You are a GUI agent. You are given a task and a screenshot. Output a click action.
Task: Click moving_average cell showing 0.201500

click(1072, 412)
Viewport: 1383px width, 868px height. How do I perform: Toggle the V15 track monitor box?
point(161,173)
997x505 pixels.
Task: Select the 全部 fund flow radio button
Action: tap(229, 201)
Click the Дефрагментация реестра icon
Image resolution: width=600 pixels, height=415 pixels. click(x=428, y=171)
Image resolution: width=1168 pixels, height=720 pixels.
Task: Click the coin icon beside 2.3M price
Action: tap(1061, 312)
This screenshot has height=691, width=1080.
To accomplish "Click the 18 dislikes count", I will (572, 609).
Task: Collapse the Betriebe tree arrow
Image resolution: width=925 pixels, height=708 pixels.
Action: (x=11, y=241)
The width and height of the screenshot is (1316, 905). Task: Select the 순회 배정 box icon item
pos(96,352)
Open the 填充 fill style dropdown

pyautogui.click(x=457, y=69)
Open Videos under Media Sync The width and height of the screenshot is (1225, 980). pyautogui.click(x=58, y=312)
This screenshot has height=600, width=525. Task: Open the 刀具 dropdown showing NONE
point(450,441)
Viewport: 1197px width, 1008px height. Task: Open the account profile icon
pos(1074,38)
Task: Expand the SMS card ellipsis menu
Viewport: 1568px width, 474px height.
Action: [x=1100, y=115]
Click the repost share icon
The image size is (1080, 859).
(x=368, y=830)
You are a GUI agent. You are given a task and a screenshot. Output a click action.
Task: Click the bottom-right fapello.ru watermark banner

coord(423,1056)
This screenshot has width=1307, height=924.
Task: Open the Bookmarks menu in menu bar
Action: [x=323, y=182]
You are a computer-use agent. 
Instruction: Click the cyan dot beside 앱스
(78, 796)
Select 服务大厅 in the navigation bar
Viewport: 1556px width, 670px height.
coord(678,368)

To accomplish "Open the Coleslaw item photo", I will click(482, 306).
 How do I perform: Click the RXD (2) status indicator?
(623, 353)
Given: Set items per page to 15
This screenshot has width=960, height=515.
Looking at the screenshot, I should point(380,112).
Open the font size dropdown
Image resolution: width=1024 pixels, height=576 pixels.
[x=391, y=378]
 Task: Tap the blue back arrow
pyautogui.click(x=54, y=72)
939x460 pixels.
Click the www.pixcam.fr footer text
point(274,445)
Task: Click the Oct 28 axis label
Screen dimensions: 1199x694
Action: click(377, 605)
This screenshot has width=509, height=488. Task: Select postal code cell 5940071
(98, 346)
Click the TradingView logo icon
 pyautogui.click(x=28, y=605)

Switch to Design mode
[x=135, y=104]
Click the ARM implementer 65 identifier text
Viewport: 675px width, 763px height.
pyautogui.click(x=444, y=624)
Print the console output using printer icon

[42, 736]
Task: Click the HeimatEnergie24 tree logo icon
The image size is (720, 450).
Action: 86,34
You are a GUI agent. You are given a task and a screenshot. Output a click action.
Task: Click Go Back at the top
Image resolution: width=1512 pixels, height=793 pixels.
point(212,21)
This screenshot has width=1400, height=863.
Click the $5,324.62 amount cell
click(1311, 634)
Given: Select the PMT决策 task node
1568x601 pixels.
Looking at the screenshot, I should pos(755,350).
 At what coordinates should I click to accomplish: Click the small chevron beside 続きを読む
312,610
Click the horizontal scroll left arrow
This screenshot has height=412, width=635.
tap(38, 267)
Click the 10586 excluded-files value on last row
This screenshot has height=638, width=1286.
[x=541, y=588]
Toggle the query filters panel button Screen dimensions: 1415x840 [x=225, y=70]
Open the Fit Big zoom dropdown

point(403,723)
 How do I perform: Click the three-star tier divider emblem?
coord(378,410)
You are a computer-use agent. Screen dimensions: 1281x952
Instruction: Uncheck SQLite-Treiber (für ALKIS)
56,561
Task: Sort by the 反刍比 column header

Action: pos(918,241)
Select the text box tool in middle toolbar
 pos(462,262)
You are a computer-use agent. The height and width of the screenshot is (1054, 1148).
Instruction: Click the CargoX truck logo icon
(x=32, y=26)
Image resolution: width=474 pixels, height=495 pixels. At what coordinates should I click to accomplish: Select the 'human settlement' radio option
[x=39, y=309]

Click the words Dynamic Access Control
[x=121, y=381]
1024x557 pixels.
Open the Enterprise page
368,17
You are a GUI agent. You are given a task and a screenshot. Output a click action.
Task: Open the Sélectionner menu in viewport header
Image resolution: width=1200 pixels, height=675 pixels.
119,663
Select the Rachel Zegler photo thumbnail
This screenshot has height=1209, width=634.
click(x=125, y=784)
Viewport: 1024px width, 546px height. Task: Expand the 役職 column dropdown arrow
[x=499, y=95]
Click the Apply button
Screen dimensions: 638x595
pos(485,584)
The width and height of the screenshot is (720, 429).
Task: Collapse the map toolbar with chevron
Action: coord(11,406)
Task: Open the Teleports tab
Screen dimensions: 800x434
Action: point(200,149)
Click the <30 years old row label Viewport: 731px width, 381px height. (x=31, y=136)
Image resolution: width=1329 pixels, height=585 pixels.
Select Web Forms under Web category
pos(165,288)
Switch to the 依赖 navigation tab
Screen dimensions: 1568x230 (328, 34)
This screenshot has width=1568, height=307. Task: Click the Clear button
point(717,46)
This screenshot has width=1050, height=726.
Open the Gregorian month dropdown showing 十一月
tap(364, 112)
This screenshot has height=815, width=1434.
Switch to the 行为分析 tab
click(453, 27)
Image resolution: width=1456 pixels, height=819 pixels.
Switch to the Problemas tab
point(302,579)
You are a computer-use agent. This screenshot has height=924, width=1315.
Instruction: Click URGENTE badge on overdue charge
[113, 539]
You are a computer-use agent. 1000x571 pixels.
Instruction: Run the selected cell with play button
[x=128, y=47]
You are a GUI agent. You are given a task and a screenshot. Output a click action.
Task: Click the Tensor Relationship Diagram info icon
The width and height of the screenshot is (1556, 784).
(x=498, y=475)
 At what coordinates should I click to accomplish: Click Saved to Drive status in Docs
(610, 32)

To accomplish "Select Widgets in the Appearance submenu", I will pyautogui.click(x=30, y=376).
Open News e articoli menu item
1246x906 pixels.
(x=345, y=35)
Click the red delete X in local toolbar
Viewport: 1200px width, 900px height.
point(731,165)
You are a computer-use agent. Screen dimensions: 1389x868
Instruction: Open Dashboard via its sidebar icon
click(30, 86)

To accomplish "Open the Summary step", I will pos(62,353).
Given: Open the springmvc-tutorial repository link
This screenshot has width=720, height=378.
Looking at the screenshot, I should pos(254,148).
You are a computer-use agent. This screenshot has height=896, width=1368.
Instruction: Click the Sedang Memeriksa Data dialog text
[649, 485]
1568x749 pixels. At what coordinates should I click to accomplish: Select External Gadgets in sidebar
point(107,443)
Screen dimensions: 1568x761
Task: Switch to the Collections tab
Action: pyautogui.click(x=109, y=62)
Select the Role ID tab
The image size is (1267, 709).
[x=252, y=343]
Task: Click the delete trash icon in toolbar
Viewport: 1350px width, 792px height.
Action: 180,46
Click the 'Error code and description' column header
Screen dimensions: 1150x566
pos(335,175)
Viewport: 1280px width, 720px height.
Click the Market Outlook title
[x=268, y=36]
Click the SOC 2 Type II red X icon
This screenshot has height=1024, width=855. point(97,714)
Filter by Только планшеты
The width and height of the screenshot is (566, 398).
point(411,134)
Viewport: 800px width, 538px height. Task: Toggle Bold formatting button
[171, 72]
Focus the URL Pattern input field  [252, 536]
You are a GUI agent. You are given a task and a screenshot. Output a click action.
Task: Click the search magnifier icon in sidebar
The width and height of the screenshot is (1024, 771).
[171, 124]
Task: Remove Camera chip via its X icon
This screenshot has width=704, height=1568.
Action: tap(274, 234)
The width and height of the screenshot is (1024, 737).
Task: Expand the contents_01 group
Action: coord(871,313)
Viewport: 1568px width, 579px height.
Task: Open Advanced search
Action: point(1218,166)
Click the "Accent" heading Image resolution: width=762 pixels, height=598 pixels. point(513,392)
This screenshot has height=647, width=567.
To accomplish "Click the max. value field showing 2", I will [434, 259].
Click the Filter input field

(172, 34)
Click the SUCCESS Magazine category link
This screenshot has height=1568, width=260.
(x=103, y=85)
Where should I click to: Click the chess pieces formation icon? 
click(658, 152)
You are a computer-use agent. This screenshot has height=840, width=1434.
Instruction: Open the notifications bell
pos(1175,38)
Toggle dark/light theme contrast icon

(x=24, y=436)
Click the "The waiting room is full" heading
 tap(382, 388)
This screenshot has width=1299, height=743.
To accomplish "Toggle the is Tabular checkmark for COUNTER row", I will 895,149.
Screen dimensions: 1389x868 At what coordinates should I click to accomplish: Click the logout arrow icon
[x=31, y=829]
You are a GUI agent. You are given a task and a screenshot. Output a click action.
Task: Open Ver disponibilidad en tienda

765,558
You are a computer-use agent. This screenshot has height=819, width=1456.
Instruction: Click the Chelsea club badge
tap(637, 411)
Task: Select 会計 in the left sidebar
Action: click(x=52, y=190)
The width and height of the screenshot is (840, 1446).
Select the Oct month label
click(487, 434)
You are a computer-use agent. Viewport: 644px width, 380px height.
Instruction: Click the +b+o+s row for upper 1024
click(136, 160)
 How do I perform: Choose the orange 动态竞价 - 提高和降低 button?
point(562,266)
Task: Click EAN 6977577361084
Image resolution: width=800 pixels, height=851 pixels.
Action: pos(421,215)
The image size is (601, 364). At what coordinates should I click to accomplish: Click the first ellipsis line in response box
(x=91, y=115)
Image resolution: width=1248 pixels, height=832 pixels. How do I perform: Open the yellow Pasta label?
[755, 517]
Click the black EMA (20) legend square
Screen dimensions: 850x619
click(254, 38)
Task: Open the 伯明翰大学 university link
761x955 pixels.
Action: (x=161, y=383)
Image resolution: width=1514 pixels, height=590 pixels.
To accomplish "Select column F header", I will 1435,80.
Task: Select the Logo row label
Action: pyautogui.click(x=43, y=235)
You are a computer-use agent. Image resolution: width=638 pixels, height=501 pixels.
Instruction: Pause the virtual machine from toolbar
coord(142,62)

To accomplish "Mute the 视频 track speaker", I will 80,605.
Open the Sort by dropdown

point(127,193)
________________________
INSTRUCTIONS TO FOLLOW: Exactly how many lines of the data include the word "value"? Reply with that number only.

ANSWER TO THE PROBLEM: 2